Aşağıdakileri tamamlayın:
**1.** Lübnan'daki uyuşturucu kaçakçılığı haberinin "Lübnan'ın Riyad'daki Büyükelçisi" sözleriyle başlayıp "olmadığını ifade etti." sözlerine kadar süren kısmını hiç değiştirmeden yeniden verir misiniz?
**2.** Uyuşturucu kaçakçılığı haberine göre şu soruların yanıtı nedir?
(a) Lübnan Sanayi Bakanı kimdir?
(b) Lübnan'ın Riyad'daki Büyükelçisi kimdir?
(c) Semir Caca hangi partinin genel başkanıdır?
**3.** Uyuşturucu kaçakçılığı haberini kaldığı yerden sürdürebilir misiniz?

Lübnan Sanayi Bakanı İmad Hubbullah, dün meyve sevkiyatlarında ve diğerlerinde uyuşturucu ihracatı yapanların ifşa edilmesi, isimlerinin duyurulması ve mümkün olan en kısa sürede takip edilmesi gerektiği çağrısında bulunarak, “Bu durum aylarca süremez" dedi.
Lübnan'ın Riyad'daki Büyükelçisi Dr. Fevzi Kabbara, Lübnan'ın gelecekte Suudi Arabistan'a uyuşturucu kaçakçılığını önlemek için güvenlik çabalarını yoğunlaştıracağını vurguladı. Ayrıca uyuşturucu kaçakçılığı çetelerinin Lübnan'ın çıkarlarını ve ilişkilerini umursamadığını ve itibarına zarar verdiğini belirterek Lübnan'ın kaçakçılığın kaynağı olmadığını ifade etti.
Lübnan Güçleri Partisi Genel Başkanı Semir Caca, yaşananların güçlü dönemin ve müttefiklerinin yeni bir başarısı olduğunu, Lübnanlı çiftçileri ürünleri için temel ve hayati bir pazardan mahrum bıraktıklarını belirtti. Caca, “Bunun nedeni ise kaçakçılık ticaretine hakim olan bir grubun faaliyetleri olduğu kadar, aynı zamanda Lübnan yönetim ve kurumlarının bilinen nedenlerden dolayı bu konuyla ilgili ihmalkarlığı” dedi. Caca açıklamasını şu sözlerle sürdürdü:
“Bu hakim grubun her gün faaliyetlerine devam ettiği ve bu güçlü dönemin Lübnanlıların başına yeni bir felaketi beraberinde getireceği kesin bir şekilde netleşti. Mevcut iktidar grubunun başarısızlığı, yolsuzluğu ve tüm Lübnanlıların çıkarları pahasına tamamen özel çıkarlarının peşinde koşması apaçık hale geldi. Her gün yeni bir felaket yaşamamak için bu iktidar grubundan kurtulmak dışında bir kurtuluşumuz yok. Bunu da Lübnanlıların devletin projesine yeniden değer katacak yeni bir otorite kurma sorumluluklarını üstlendiği erken parlamento seçimleri dışında yapmanın bir yolu yok.”

Veri kümesinden alıntı:
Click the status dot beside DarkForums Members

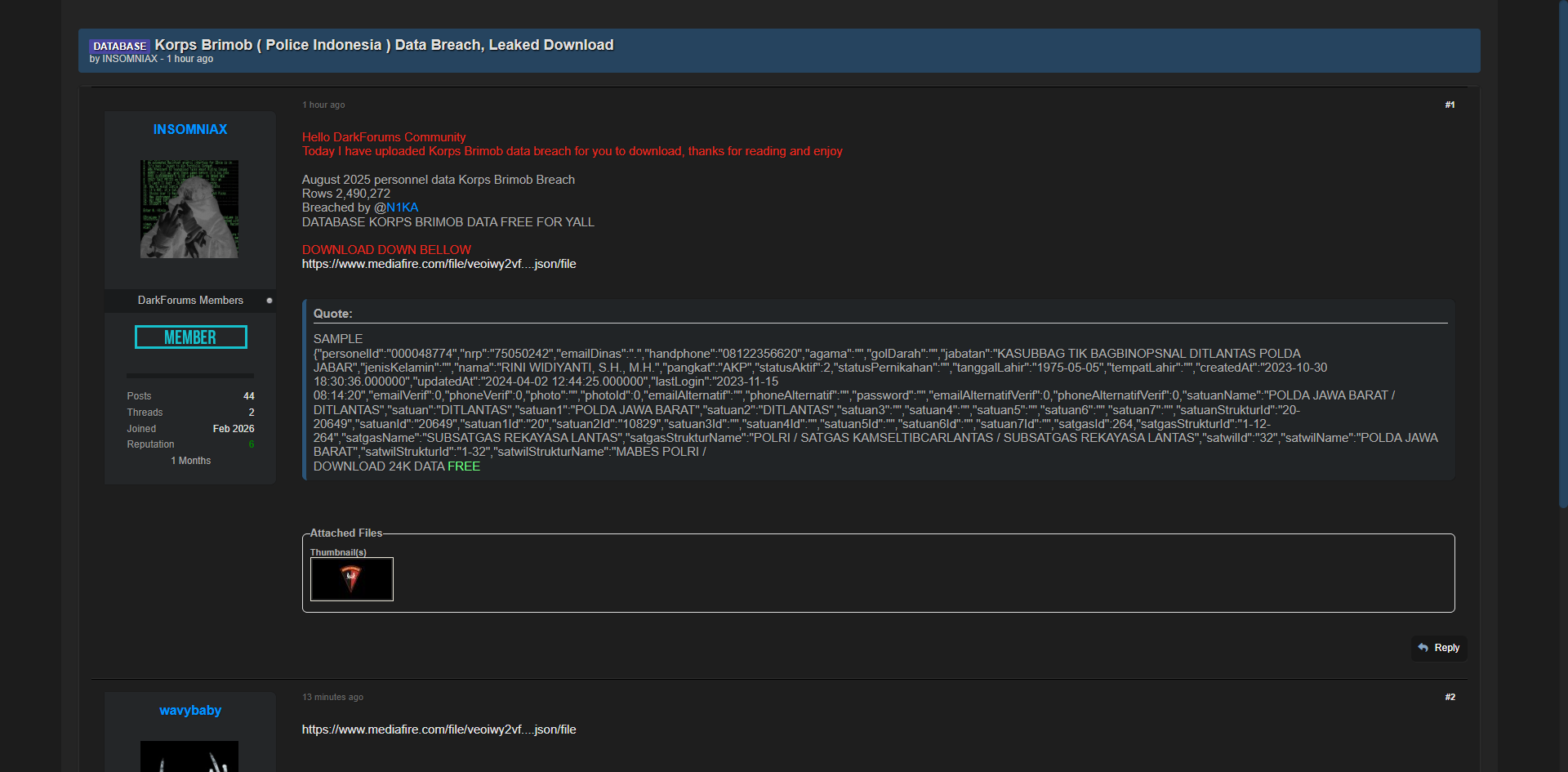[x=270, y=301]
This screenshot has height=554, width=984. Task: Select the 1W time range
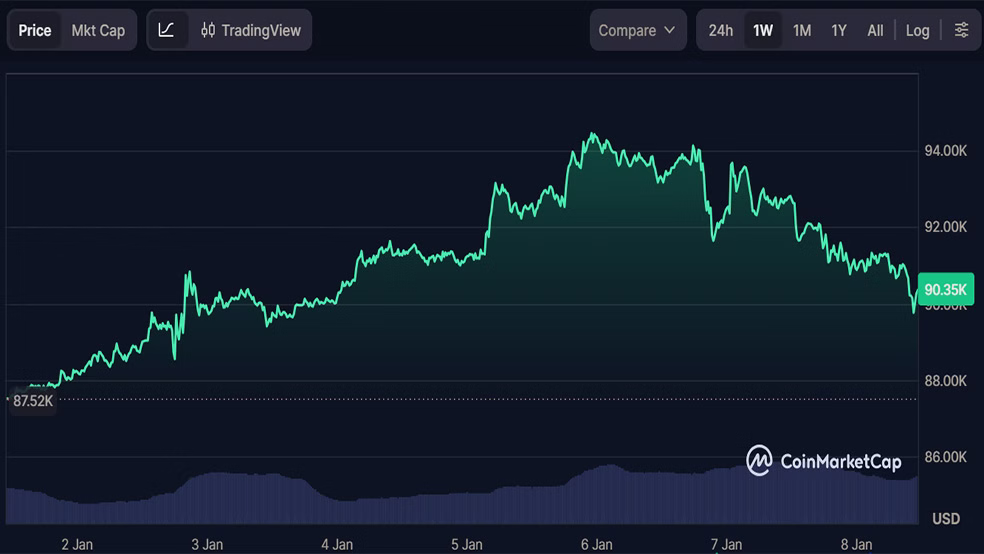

Görev sonuçları:
**1.**
Lübnan'ın Riyad'daki Büyükelçisi Dr. Fevzi Kabbara, Lübnan'ın gelecekte Suudi Arabistan'a uyuşturucu kaçakçılığını önlemek için güvenlik çabalarını yoğunlaştıracağını vurguladı. Ayrıca uyuşturucu kaçakçılığı çetelerinin Lübnan'ın çıkarlarını ve ilişkilerini umursamadığını ve itibarına zarar verdiğini belirterek Lübnan'ın kaçakçılığın kaynağı olmadığını ifade etti.

**2.**
(a) İmad Hubbullah
(b) Dr. Fevzi Kabbara
(c) Lübnan Güçleri Partisi

**3.**
Suriye'de endüstri daha popüler hale geldi
Lübnan'dan Avrupa'ya ve Arap ülkelerine büyük bir uyuşturucu kaçakçılığı operasyonları faaliyetine yol açan bazı faktörler bir araya geldi. Özellikle Suriye savaşının patlak vermesinin ardından kaçakçılık olayları arttı ve bu durum Suriyeli kaçakçıların faaliyetlerinin bir kısmını Lübnan'a aktarmalarına yol açtı. Uyuşturucu endüstrisi Lübnan'da ve komşu Suriye'de aktif hale geldi. Suriye’nin ülkede yayılmasıyla endüstri daha popüler hale geldi ve daha çok ihraç edildi.
4 Ağustos’taki patlamanın ardından geçtiğimiz aylarda Beyrut limanından kaçakçılık dalgaları arttı. Kaçakçılar, yola çıkmadan önce gizlediklerini gemilere ve konteynırlara aktarmak için kamyonları ve malları kontrol eden güvenlik ekipmanlarının yokluğundan yararlanıyor. Lübnanlı yetkililer, patlamanın ardından imha edilen tüm yük tırlarını ve kargoları doğru bir şekilde fotoğraflamak için kullanılan Beyrut limanındaki tarayıcının yerine yenisini halen alamadılar.
Hristiyan Lübnan Güçleri Partisi'nden Milletvekili Vehbe Katişa, Suriyeliler ve Lübnanlı çeteler, Avrupa ve Arap ülkelerine kaçakçılık için bir başlangıç noktası olarak kullandığı Beyrut limanının uyuşturucu kaçakçılığı için bir merkez haline geldiğini vurguladı. Katişa, Şarku’l Avsat'a şu açıklamayı yaptı:
"Ülke, etkili ve güçlü bir devletin yokluğunda örgütlere tabi olduğunda, Suriye'ye giden ve Suriye'den gelen kaçakçılık için bir arena haline geldiğinde, uluslararası yaptırımlar söz konusu olduğunda, uluslararası güveni kaybedecek ve dünya çapında bir uyuşturucu dağıtım merkezine dönüşecek."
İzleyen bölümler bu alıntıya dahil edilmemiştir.